The ingenious design boasts a multitude of unexpected creations, one of which is an unusual nod to the night sky: the dining room ceiling twinkles with fiber optic stars. The romantic indoor nightscape not only features shooting stars and a rising moon, but accurately depicts the constellations visible on the couple’s wedding night.
The main upper level entrance to the home leads directly into the Great Room. Upon entering, one’s gaze is immediately drawn to the magnificent landscape beyond Italian bronze-framed, floor-to-ceiling windows that look out on Pioneer Mountain and its ski runs. Electric grass shades by Hartmann & Forbes can be lowered for softening the brilliant light reflecting off snow, while remaining translucent enough to see through. Draperies can be drawn when complete privacy is desired, as well as adding an element of layering, acoustic ambiance, and a finished feel. The massive beams in the home (beautifully showcased in the Great Room) are of Douglas fir. The repurposed timbers were gathered from warehouses that had been torn down throughout the Northwest—from California up to British Columbia—including the old Rainier Beer Factory in Seattle. The Great Room ceiling, also of Douglas fir, was surface milled and then stained for a more refined look. Hand- carved corbels and a mantel supported by hand-forged metal contribute to the artisan feel of this mountain retreat whose beauty is in the attention to details. Floors are hand scraped red and white reclaimed oak.

## DATA PROVIDED
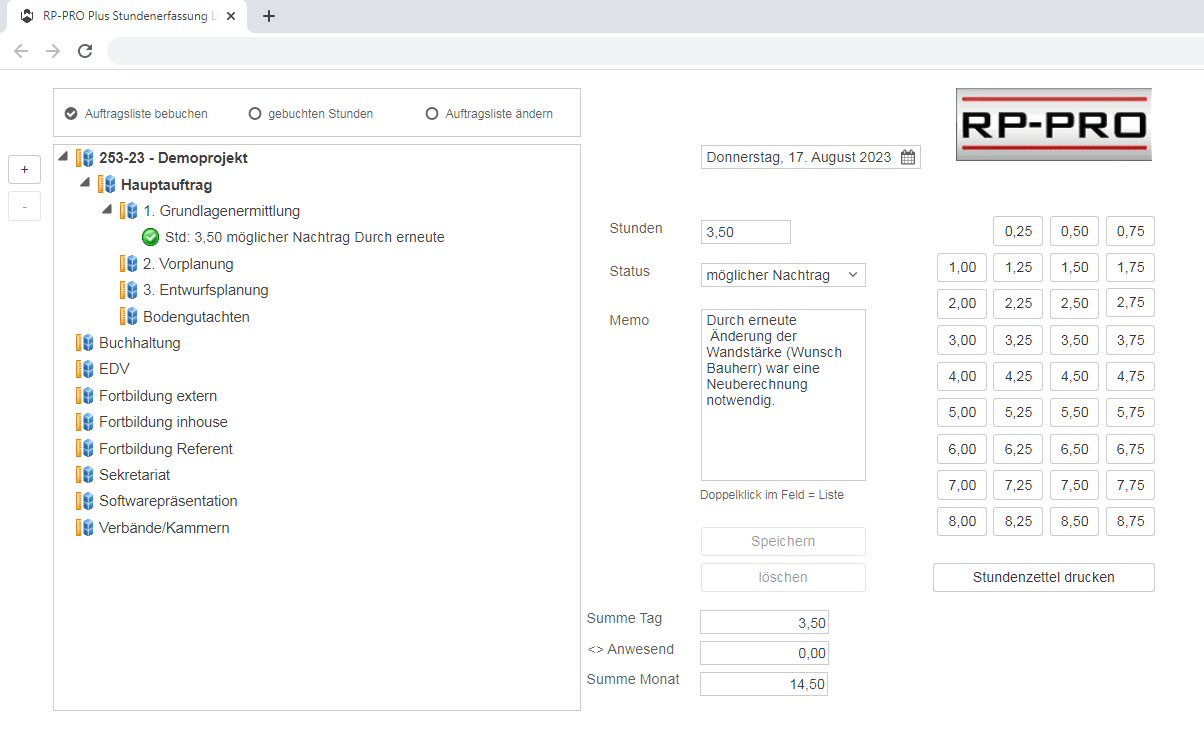1204x744 pixels.
Task: Click the Sekretariat project icon
Action: coord(85,475)
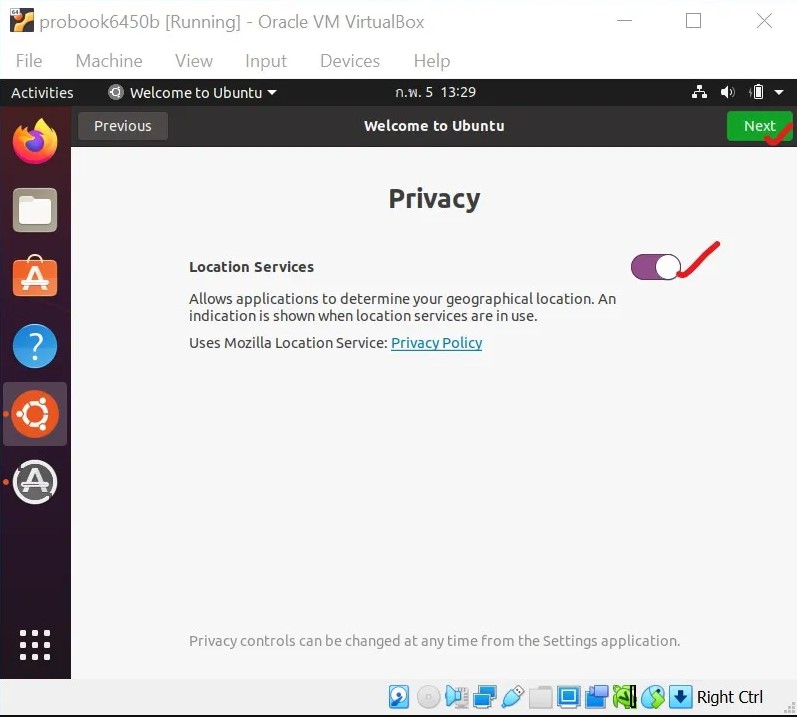Open the Mozilla Privacy Policy link
Image resolution: width=797 pixels, height=717 pixels.
436,343
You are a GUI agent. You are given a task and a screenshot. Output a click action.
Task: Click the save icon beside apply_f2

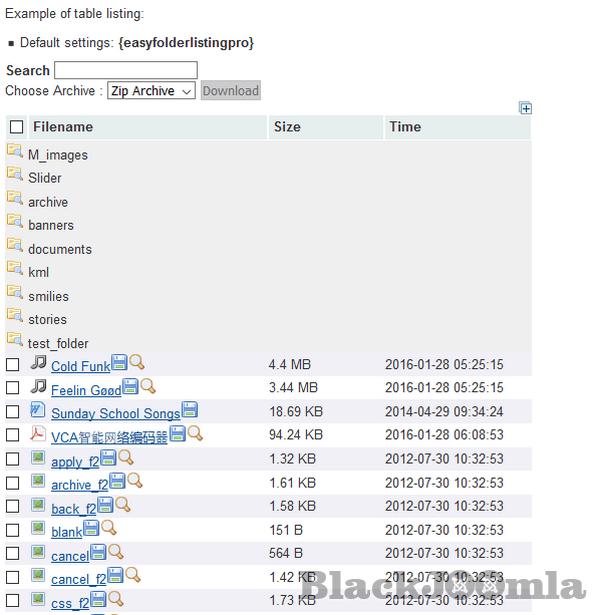pyautogui.click(x=108, y=458)
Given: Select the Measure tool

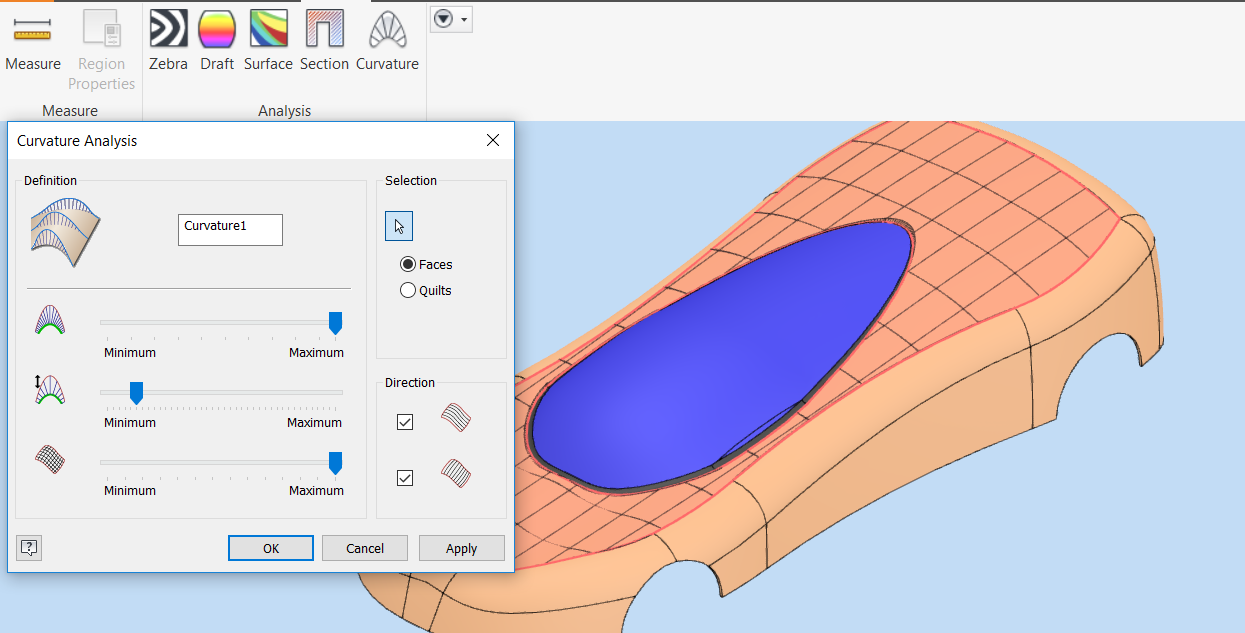Looking at the screenshot, I should pyautogui.click(x=33, y=38).
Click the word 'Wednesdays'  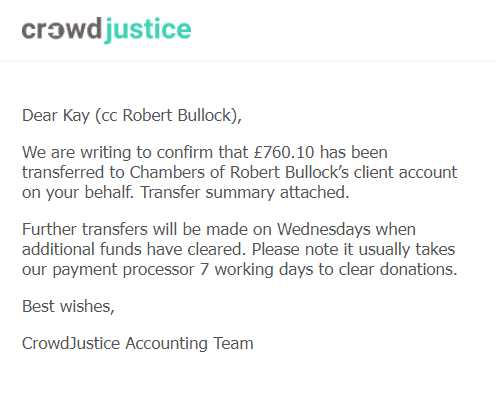coord(324,229)
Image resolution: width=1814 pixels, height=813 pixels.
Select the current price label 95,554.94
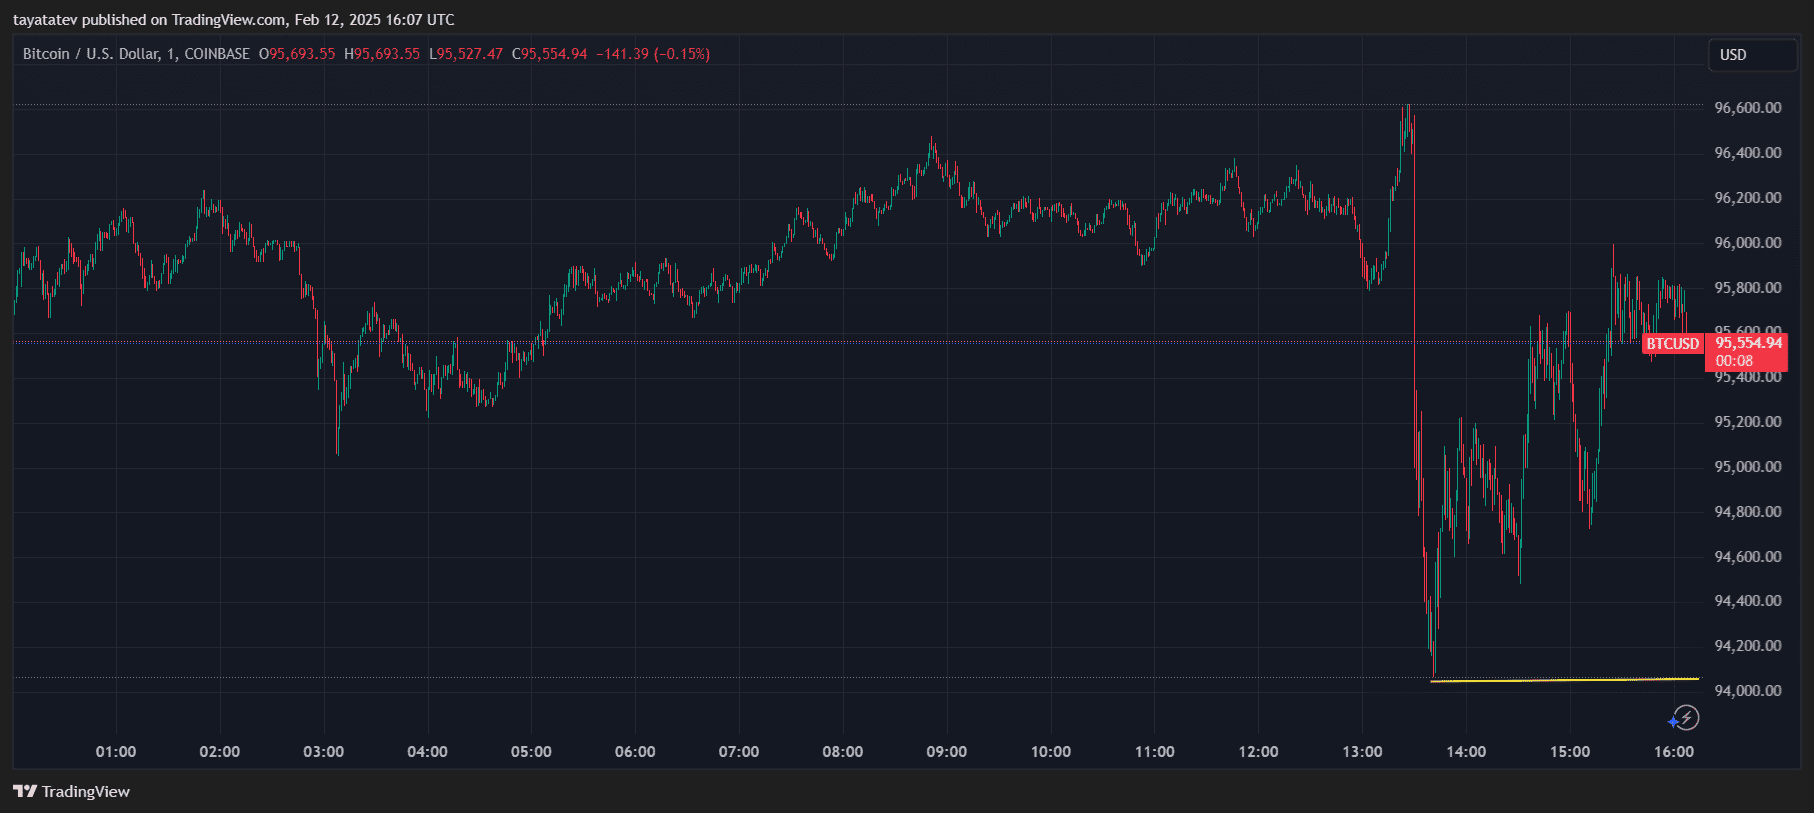1748,343
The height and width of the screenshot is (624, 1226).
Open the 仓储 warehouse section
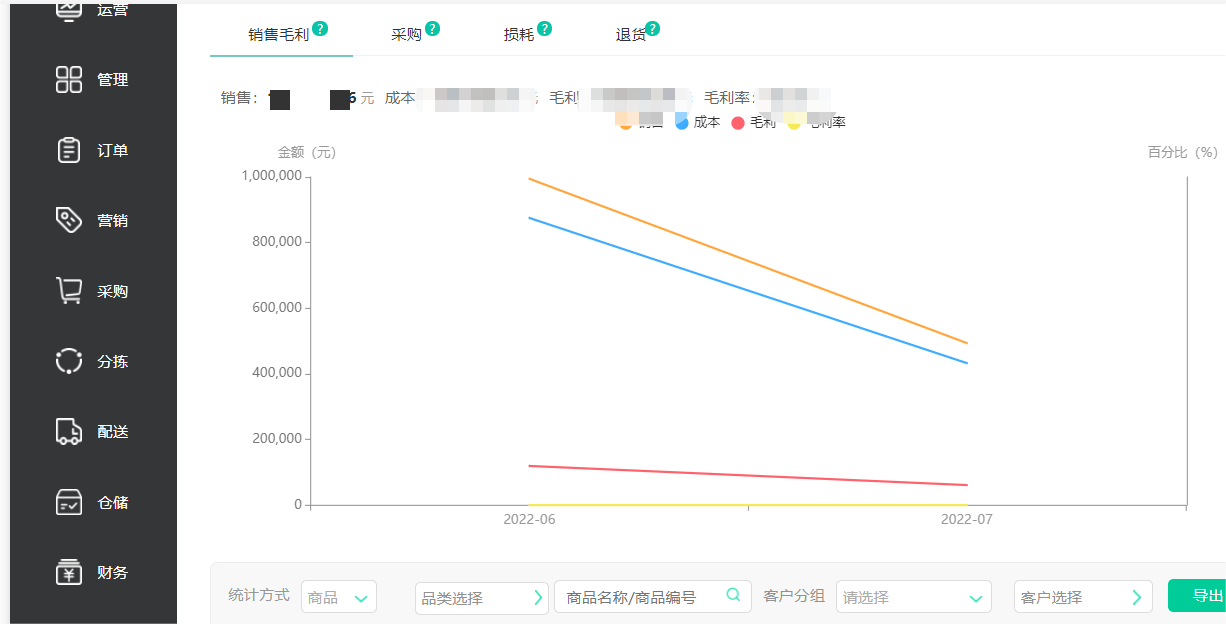coord(93,502)
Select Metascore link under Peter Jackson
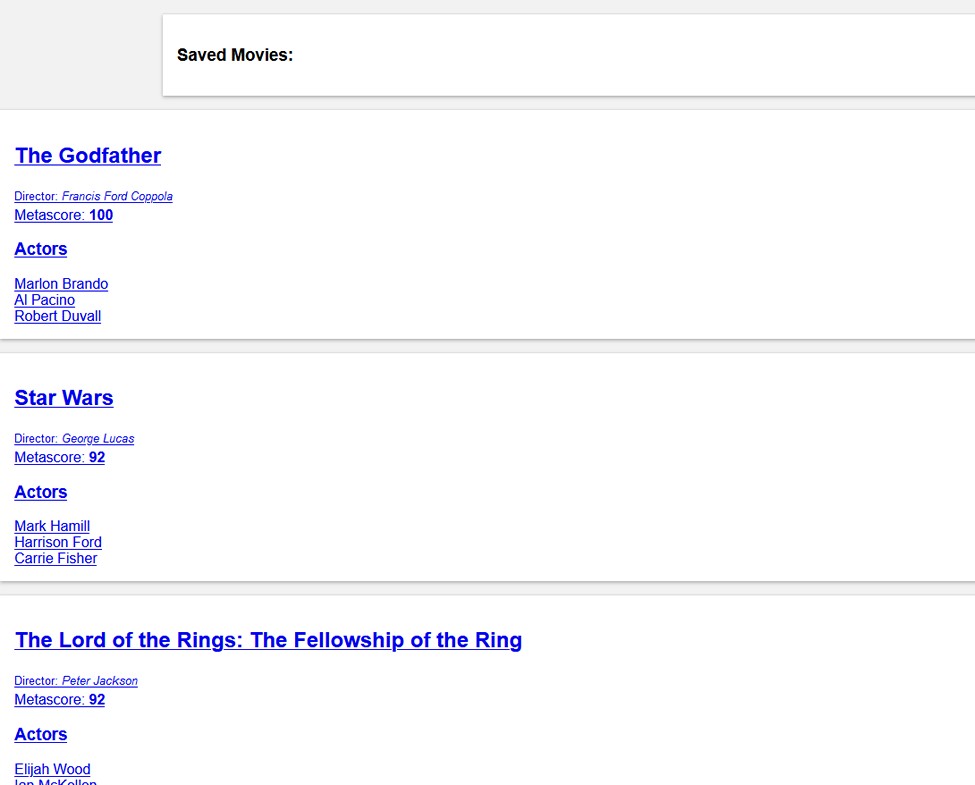Viewport: 975px width, 785px height. pyautogui.click(x=60, y=700)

## REQUIRED TASK 1
Translate this sentence from the description of the mountain home into Spanish: "The main upper level entrance to the home leads directly into the Great Room."
## REQUIRED TASK 2
In the description of the mountain home, rewrite the stretch from "The ingenious design" through "couple’s wedding night.", substituting "library" for "dining room".
## REQUIRED TASK 3
Carry on the description of the mountain home past its final sentence with the next part of the text.
The records that accompany this text were drawn from a separate source.

## FINAL ANSWER 1
La entrada principal del nivel superior de la casa conduce directamente al Gran Salón.

## FINAL ANSWER 2
The ingenious design boasts a multitude of unexpected creations, one of which is an unusual nod to the night sky: the library ceiling twinkles with fiber optic stars. The romantic indoor nightscape not only features shooting stars and a rising moon, but accurately depicts the constellations visible on the couple’s wedding night.

## FINAL ANSWER 3
According to Darin Hoekema, Lead Architect on the project, “The home is large enough to be a family retreat where many can gather together, but still feel they can each have space.” Despite the grand size of approximately 12,000 square feet, the residence has a comfortably intimate feel and a lack of pretension, exuding an inviting sense of warmth. Along with the artistry and meticulous design of the Locati team executed with precision by SBC Builders, the approach to interior design also contributed to the spectacular final result. Designer Lynette Zambon took the owners on multiple buying trips to San Francisco, Santa Fe and elsewhere. Together, they discovered one-of-a-kind art and furnishings that spoke to the owners and reflected their sensibilities. What they did not find, Zambon had custom designed. While many of the pieces may be new, the result, in Zambon’s words, is that of a “collected feeling rather than something put together.” A scattering of select antiques found on the owners travels, such as the Tibetan cabinet to the left of the hearth in the great room, spice the decor with mystery and intrigue.
While each room in the home has a sense of belonging to the whole, every space offers a surprise. The canopy bed by La Lune in the Master Bedroom has the whimsical form of natural branches. The Master Bath has a custom concrete bathtub with water cascading and re-circulating on either side. Bath water emerges out of a dished stone as if flowing from a natural spring. The frontier stone surround was buffed to give it a two-tone feeling that melds seamlessly with the concrete aesthetics of the tub. A multitude of Italian bronzed framed windows bring the outdoors in, blurring the boundaries of nature and nurture.
A favorite guest bedroom displays its uniqueness in the form of a historical wall mural opposite a custom made walnut bed. The mural was created by artist Jennifer Bessen, who researched andthen painted an accurate replica of an authentic map depicting the journey of historical explorers Lewis and Clark on their famous expedition.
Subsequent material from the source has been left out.